Un buen cóctel de pastillas y cápsulas de colores (rojas, verdes, amarillas, azules; el arcoíris en un pastillero) que Sebastian se traga como quien come caramelos hace que éste se mantenga alejado de su vida. También mantienen a raya su libido, convirtiéndola en algo pequeño y abúlico además de blando e inservible. No es de extrañar que su mujer, víctima colateral de esa desproporcionada ingesta de pastillas, desee reencontrarse con el hombre que, a base de orgasmos, le salvó la vida. Cambiar las pastillas de su marido por placebos parece una buena idea, ¿verdad? ¿Verdad? ¡¿Verdad?!
Tyler Durden entonces emerge. Caótico y desquiciado. Sociópata narcisista. Manipulador carismático. Deja atrás la insondable y plácida prisión que es la psique de Sebastian para, primero de todo, hacerle saber a su creador, Chuck Palahniuk, que ha vuelto. Creo que os podéis hacer una idea de la exquisita y reconfortante locura que resultó para mí El club de la lucha 2 en el momento en que descubrí que el propio Chuck Palahniuk vagaba por las viñetas de esta novela gráfica; ese escritor de apellido impronunciable capaz de cincelar historias a golpe de frases lapidarias que repite como mantras, de temas políticamente incorrectos y de personajes cínicos y autodestructivos que siempre acaban abordando la desvencijada balsa del optimismo.

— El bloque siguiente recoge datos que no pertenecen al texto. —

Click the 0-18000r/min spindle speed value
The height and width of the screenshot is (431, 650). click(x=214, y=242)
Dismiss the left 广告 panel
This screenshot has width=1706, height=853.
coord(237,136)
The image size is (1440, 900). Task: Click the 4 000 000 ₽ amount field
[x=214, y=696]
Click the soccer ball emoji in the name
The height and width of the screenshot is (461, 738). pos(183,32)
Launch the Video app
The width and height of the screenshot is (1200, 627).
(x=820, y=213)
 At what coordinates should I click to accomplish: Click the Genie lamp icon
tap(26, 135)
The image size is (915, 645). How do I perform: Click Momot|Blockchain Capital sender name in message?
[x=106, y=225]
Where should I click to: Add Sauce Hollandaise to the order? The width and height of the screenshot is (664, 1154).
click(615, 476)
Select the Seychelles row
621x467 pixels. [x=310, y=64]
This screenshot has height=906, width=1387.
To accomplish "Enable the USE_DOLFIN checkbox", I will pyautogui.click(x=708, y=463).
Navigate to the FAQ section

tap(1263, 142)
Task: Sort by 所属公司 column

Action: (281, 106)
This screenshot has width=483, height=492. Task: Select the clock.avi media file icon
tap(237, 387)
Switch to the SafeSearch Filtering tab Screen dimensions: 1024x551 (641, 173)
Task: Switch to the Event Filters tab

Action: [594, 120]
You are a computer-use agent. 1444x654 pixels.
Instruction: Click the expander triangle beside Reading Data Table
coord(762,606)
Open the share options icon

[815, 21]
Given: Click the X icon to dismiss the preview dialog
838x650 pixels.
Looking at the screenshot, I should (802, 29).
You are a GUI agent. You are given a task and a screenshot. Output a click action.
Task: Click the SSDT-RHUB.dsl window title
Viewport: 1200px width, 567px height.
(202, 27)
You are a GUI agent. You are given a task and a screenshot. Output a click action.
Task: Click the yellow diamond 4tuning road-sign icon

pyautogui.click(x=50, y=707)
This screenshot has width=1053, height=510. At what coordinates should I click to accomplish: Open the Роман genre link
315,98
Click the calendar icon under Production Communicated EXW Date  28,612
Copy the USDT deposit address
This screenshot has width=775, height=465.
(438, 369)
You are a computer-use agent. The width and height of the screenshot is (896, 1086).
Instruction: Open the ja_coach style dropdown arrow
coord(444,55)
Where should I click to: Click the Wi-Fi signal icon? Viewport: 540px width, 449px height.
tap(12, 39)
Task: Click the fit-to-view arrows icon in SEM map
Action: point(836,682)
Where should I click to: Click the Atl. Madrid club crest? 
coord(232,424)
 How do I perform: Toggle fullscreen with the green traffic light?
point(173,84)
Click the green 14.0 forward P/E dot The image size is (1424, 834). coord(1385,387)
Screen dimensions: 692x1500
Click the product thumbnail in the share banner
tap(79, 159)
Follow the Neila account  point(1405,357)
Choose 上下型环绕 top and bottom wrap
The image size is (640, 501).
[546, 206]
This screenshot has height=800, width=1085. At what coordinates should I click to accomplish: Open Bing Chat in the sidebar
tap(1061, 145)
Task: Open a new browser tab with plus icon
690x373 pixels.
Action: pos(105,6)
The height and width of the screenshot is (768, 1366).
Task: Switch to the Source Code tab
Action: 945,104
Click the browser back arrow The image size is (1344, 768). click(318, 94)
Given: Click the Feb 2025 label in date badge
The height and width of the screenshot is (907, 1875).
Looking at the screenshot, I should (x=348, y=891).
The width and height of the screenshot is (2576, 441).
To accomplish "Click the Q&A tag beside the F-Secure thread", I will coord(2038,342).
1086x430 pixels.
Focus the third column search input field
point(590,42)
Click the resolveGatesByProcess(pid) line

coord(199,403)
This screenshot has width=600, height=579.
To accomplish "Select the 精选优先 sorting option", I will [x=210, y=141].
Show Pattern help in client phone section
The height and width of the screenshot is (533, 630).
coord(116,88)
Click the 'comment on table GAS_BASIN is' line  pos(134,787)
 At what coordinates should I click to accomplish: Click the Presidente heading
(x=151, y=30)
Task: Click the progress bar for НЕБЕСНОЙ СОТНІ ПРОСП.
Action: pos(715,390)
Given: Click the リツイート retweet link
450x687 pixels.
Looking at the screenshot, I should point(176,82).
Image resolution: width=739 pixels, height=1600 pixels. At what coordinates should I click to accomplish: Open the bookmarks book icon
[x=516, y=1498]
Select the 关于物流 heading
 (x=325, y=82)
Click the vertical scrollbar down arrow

Y si de frases sugerentes hablamos, no puede faltar la que se halla impresa como subtítulo en la portada: “Algunos amigos imaginarios ya nunca desaparecen.” Cita que se repetía en mi mente mientras intentaba alcanzar el sueño y en cambio descubría que tenía que conformarme con una duermevela inquieta. Todo producido por la placentera y agradablemente desquiciante lectura de El club de la lucha 2, pero incrementado hasta niveles lisérgicos debido al sofocante calor que me acompañaba estas noches. ¡Una benzodiazepina, por favor! Porque era pura obsesión, y aunque me lo he dosificado como si fueran grageas de Xanax, al final solo he hallado la paz con una buena sobredosis. Un chute de metaficción que entra por los ojos y va directa al cerebro. Y aunque de esta saludable drogadicción el culpable mayoritario es Chuck Palahniuk por haber desarrollado un guion tan contundente como retorcido, no toda la responsabilidad puede recaer sobre él. Cameron Stewart ha ilustrado El club de la lucha 2 de forma notable, haciendo gala de un estilo caricaturesco que maximiza los momentos cómicos, además de repartir de forma concienzuda pero planificada píldoras, pastillas, pétalos de rosas y hasta alguna muela sanguinolenta, todo con calidad fotográfica y que parecen abandonar las viñetas, por algunas páginas. Sin dejar de mencionar a ese maravilloso y entrañable ejército de niños que sufren de envejecimiento prematuro y que desempeñan un papel primordial en el cómic.
El tercer componente del club, y no por ello menos culpable, es el portadista David Mack. Sus acuarelas, que muestran un control absoluto de las aguadas y que en ocasiones se unen a objetos como cerillas o encajes, son tan radicales como artísticas y algunas llegan a recordar a imágenes del test de Rorschach.
Llegados a este punto solo puedo recomendar que leáis El club de la lucha 2 del tirón, pues para eso Reservoir Books ha juntado en un solo tomo de lujo los diez números de la serie original, además de añadir ese extra que es un recordatorio del final de la novela. Y debéis hacerlo antes de que el proyecto Estragos se ponga en funcionamiento de nuevo. Porque los seguidores del club de la lucha jamás abandonaron el club. Si observas cuidadosamente a tu alrededor los verás. Atento, ahí están: ese muchacho con un ojo morado, el tipo gordo con un brazo enyesado o ese calvo que se duele por un par de costillas astilladas; todos tienen la marca del beso en la mano.
El proyecto Estragos está más vivo que nunca.
¿Qué por qué lo sé? Porque Tyler lo sabe.